= Mandrel wrapping =

In multimode fibre optics, mandrel wrapping is a technique used to preferentially attenuate high-order mode power of a propagating optical signal. Consequently, if the fibre is propagating substantial energy in affected modes, the modal distribution will be changed.

A cylindrical rod wrap consists of a specified number turns of fibre on a mandrel of specified size, depending on the fibre characteristics and the desired modal distribution. It has application in optical transmission performance tests, to create a defined mode power distribution or to prevent multimode propagation in single mode fibre. If the launch fibre is fully filled ahead of the mandrel wrap, the higher-order modes will be stripped off, leaving only lower-order modes. If the launch fibre is underfilled, for example as a consequence of being energized by a laser diode or edge-emitting LED, there will be no effect on the mode power distribution or loss measurements.

In multimode fibre, mandrel wrapping is used to eliminate the effect of "transient loss", the tendency of high-order modes to experience higher loss than lower-order modes. Numerical addition (in decibels) of the measured loss of multiple fibre segments and/or components overestimates the loss of the concatenated set if each segment or component has been measured with a full mode power distribution.

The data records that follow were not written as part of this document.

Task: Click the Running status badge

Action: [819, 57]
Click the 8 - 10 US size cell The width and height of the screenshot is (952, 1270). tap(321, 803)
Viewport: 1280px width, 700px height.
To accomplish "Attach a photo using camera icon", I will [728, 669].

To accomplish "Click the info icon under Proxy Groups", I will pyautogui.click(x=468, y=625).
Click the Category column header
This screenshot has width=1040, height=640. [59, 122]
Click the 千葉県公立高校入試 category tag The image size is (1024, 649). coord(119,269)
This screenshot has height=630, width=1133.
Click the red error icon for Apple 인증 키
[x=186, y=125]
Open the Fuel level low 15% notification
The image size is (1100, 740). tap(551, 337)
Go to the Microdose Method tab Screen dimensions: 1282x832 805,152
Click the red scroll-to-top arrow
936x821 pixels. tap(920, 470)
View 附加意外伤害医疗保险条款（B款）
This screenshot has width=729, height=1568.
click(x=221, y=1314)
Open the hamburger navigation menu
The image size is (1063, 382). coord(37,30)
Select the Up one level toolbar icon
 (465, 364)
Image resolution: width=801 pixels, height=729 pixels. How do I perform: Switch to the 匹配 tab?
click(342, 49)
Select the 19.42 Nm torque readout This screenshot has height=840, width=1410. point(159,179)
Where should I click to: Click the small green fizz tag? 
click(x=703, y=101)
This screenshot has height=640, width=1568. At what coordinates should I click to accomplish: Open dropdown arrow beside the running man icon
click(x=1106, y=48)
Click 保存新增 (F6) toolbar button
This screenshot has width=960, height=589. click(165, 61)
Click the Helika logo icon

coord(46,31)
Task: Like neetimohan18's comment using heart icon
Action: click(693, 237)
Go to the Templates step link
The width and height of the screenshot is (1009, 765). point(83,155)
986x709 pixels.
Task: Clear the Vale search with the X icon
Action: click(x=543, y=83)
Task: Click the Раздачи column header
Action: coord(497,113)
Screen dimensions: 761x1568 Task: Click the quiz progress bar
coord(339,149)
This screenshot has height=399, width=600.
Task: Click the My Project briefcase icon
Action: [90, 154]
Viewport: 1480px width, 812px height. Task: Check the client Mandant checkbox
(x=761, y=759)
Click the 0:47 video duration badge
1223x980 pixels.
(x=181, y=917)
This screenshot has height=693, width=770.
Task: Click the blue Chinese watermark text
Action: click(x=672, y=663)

In single-mode optical fibre measurements, it is used to enforce true single-mode propagation at wavelengths near or below the theoretical cutoff wavelength, at which substantial power can exist in a higher-order mode group. In this use, it is commonly termed a High Order Mode Filter (HOMF).

Ultimately, the effect of mandrel wrapping on optical measurements depends on the propagating mode power distribution. An additional loss mechanism has no effect unless power is present in the affected modes.

==Principle of operation==

The effect of physically bending an optical fibre around a cylindrical form is to slightly modify the effective refractive index in the curved region, which locally reduces the effective mode volume of the fibre. This causes optical power in the highest order modes to become unguided, or so weakly guided as to be released into an unbound state, absorbed by the fibre coating or completely ejected from the fibre. The practical effect of mandrel wrapping is to attenuate optical power propagating in the highest-order modes. Lower-order modes are unaffected, experiencing neither increased loss nor conversion into other modes (mode mixing).

==Determination of appropriate mandrel wrap conditions==

The mandrel diameter and number of turns are chosen to eliminate certain modes in a reproducible way. It is empirically observed that more than 5 full 360-degree wraps creates little additional loss, so 3 to 5 turns are commonly specified. The mandrel diameter affects how far into the mode volume the modal unbinding occurs. Experimentally, one plots the transmitted power from a wrapped fibre into which a uniform modal power distribution has been excited, as a function of mandrel diameter, maintaining a constant number of turns. This reveals step-like reductions in transmitted power as the diameter decreases, where each step is the point at which the mandrel is beginning to affect the next-lower mode group. For best measurement reproducibility, one would select a diameter that is not near such a transition, although this may not be possible if measurements must be performed over a range of wavelengths. Total mode volume in a fiber is a function of wavelength, so the mandrel diameter at which the mode group transitions occur will change with wavelength.